**REQUIRED WORK:**
Beginning at the line that holds "Adobe [button] (35, 2371)", repeat every line through the last line of the material, exactly, and drop any pictures.

**EXCERPTED DATA:**
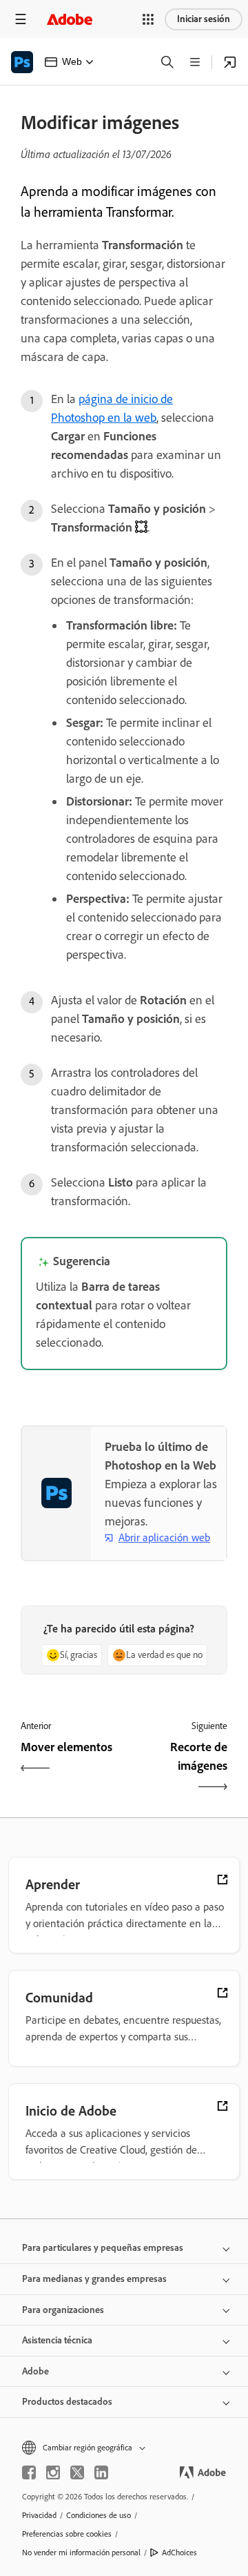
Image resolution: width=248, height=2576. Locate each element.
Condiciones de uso (98, 2515)
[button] (148, 19)
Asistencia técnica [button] (57, 2340)
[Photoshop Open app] (230, 62)
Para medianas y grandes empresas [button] (94, 2279)
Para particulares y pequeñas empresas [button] (102, 2248)
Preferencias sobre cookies (67, 2534)
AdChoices (179, 2552)
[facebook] (29, 2472)
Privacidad (39, 2515)
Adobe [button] (35, 2371)
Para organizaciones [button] (63, 2310)
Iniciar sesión (203, 19)
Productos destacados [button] (67, 2402)
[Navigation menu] (20, 19)
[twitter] (77, 2472)
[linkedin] (101, 2472)
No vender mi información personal (81, 2552)
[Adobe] (69, 19)
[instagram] (53, 2472)
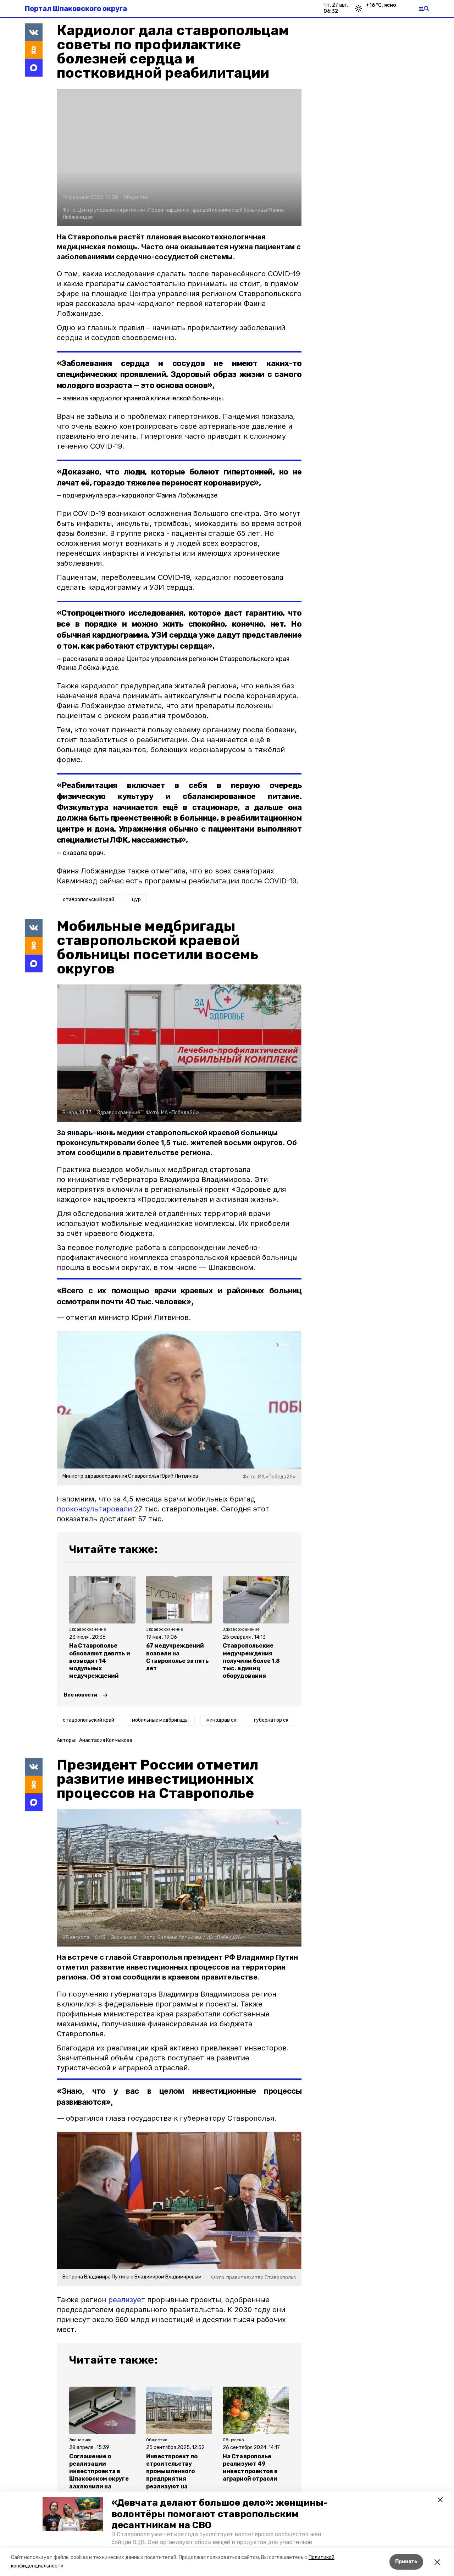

**RESPONSE AREA:**
Adobe [button] (35, 2371)
Para organizaciones [button] (63, 2310)
Iniciar sesión (203, 19)
Productos destacados [button] (67, 2402)
[Navigation menu] (20, 19)
[twitter] (77, 2472)
[linkedin] (101, 2472)
No vender mi información personal (81, 2552)
[Adobe] (69, 19)
[instagram] (53, 2472)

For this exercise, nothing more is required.